Nato a Vercelli nel 1909, Alessandro Galante Garrone è stato magistrato e storico, oltre che un protagonista della Resistenza e un nume tutelare delle battaglie ideali dell'antifascismo. Per se stesso aveva coniato la definizione di ''mite giacobino'', come recita peraltro il titolo della sua autobiografia apparsa nel 1994.
Nel 1927, quando era studente della Facoltà di Giurisprudenza, prese parte alle manifestazioni degli universitari torinesi contro i fascisti persecutori del professor Francesco Ruffini. Più avanti, vinto brillantemente il concorso per entrare in magistratura, si avvicinò al movimento di ''Giustizia e Libertà'' e nel 1942 fu tra i fondatori del Partito d'Azione a Torino.

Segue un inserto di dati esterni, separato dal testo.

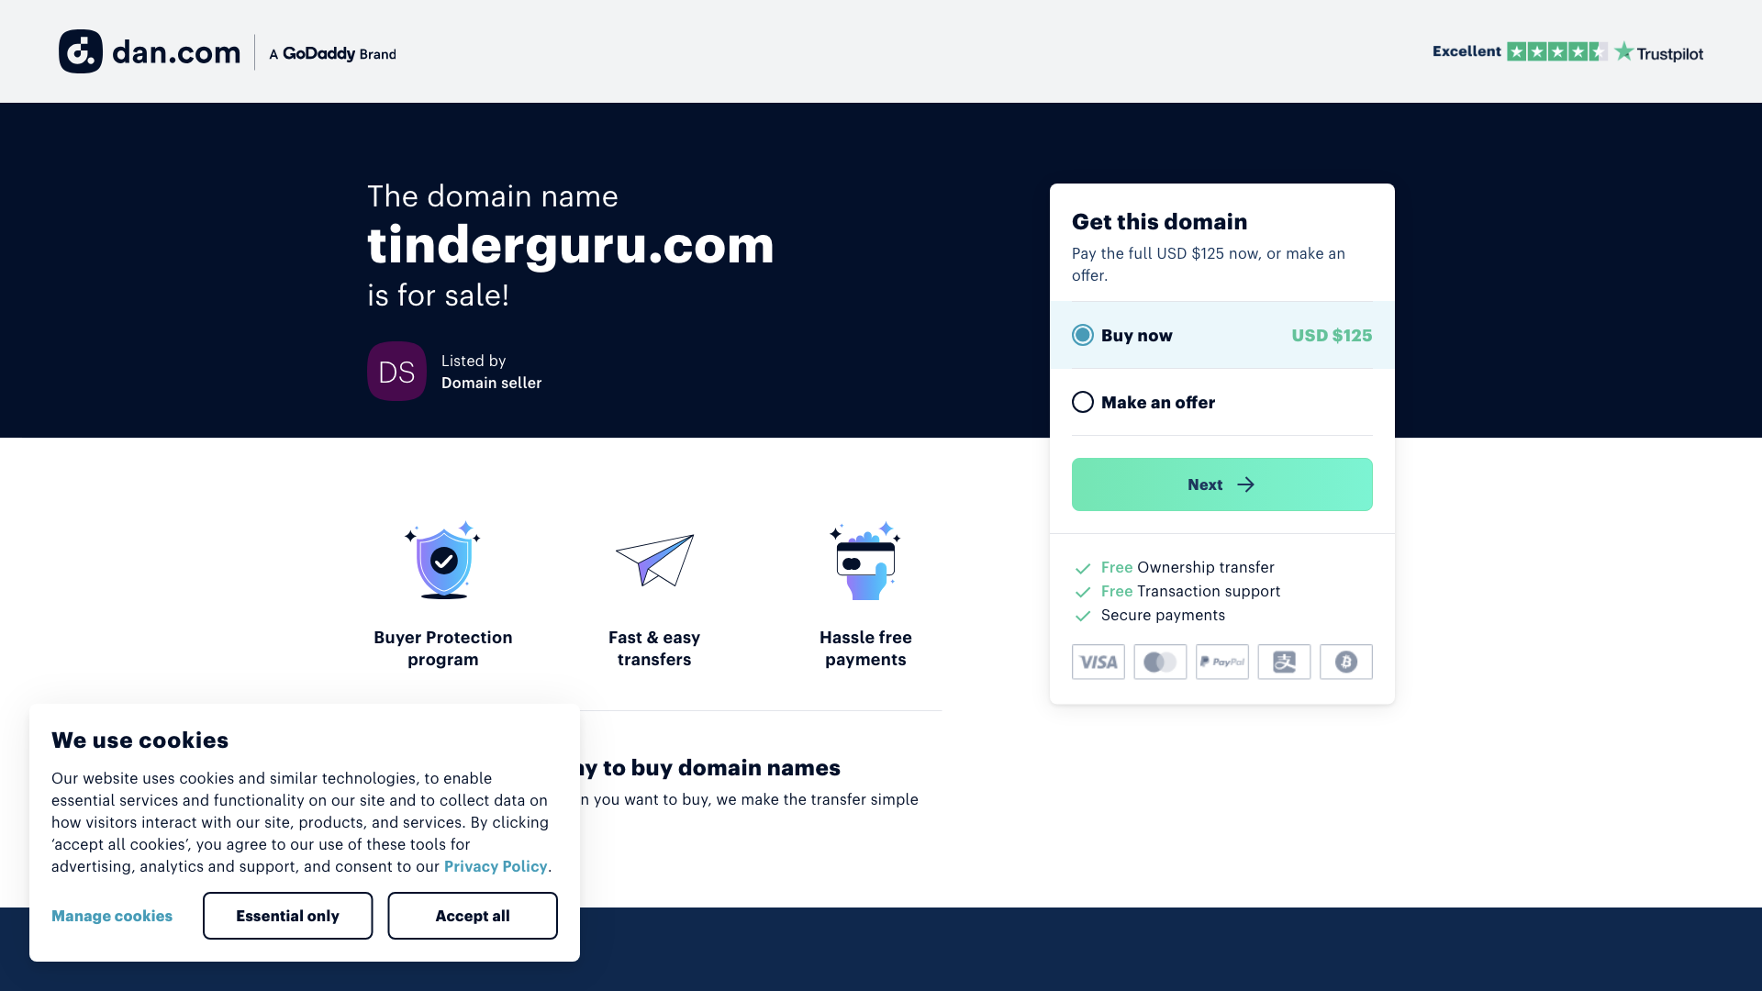This screenshot has width=1762, height=991.
Task: Click the Bitcoin payment icon
Action: click(x=1344, y=662)
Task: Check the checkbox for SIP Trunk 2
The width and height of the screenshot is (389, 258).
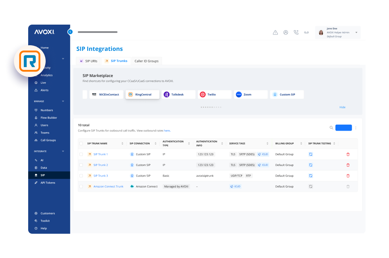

Dopo l'8 settembre 1943, sfollato con la famiglia a Coassolo Torinese, entrò in contatto con le prime formazioni partigiane della Valle di Lanzo. Nel dicembre dello stesso anno divenne ispettore delle formazioni G.L. del Piemonte e tenne in particolare i contatti con le divisioni del Cuneese. Membro del Cln piemontese nella primavera del 1945, dopo la liberazione di Torino fece parte della Giunta regionale di governo e della Giunta consultiva durante l'amministrazione degli Alleati.
Da allora era sempre rimasto fedele al filone della democrazia radicale, un'idea da lui sempre sostenuta con l'intensa attività pubblicistica su "La Stampa", "Il Ponte", "L'Astrolabio", "L'Espresso", nonché con i lavori più ponderosi come quelli sui radicali italiani dal 1849 al 1925 e su Felice Cavallotti.
Garrone ha accompagnato sempre gli studi giuridici a quelli storici, tanto che questi ultimi finirono per assumere la preminenza e per indurlo a chiedere nel 1963 il collocamento a riposo dalla magistratura (era consigliere di Corte d'Appello a Torino) per potersi dedicare completamente - era già libero docente di Storia moderna all'Università di Torino - all'insegnamento. Ha insegnato storia moderna, storia contemporanea e storia del Risorgimento negli atenei di Torino e Cagliari ed è autore di importanti pubblicazioni sulla Rivoluzione francese, sulla storiografia rivoluzionaria e sul Risorgimento italiano.
Nel 1984 aveva pubblicato il volume "I miei maggiori" dove aveva ricordato i maestri di libertà della sua generazione, da Omodeo a Calamandrei, da Einaudi a Salvemini, tutti personaggi da cui Galante Garrone aveva derivato un insegnamento di vita e di pensiero, una "passione di libertà - come lui stesso diceva - sempre illuminata dalla ragione".
Nel dicembre 1993 era stato tra i fondatori, insieme ad Aldo Garosci, Franco Venturi, Arialdo Banfi, Giorgio Parri e Aldo Visalberghi, dell'associazione "Movimento d'Azione giustizia e libertà". Una denominazione esplicita visto che i promotori del movimento erano partigiani della formazione "Giustizia e libertà" e militanti del "Partito d'Azione". E proprio a quelle posizioni politico-culturali questa associazione, come lo stesso Alessandro Galante Garrone, intendeva riallacciarsi per farle uscire dall'emarginazione voluta dal regime partitocratico e per riaffermare e trasmettere il pensiero di Gaetano Salvemini, la critica liberale di Piero Gobetti e il socialismo liberale di Carlo Rosselli.
Tra i suoi scritti principali: "Buonarroti e Babeuf" (1948); "Filippo Buonarroti e i rivoluzionari dell'Ottocento" (1951); Gilbert Romme, Storia di un rivoluzionario" (1959); "I radicali in Italia, 1849-1925"(1973); "Felice Cavallotti (1976); "I miei maggiori"(1984); "Zanotti Bianco e Salvemini" (1984); Padri e figli" (1986); "Calamandrei" (1987); "Amalek,il dovere della memoria" (1990); "Il mite giacobino" (1994); "L'Italia corrotta (1895-1996); Cento anni di malcostume politico (1996).
E' morto a Torino il 30 ottobre del 2003.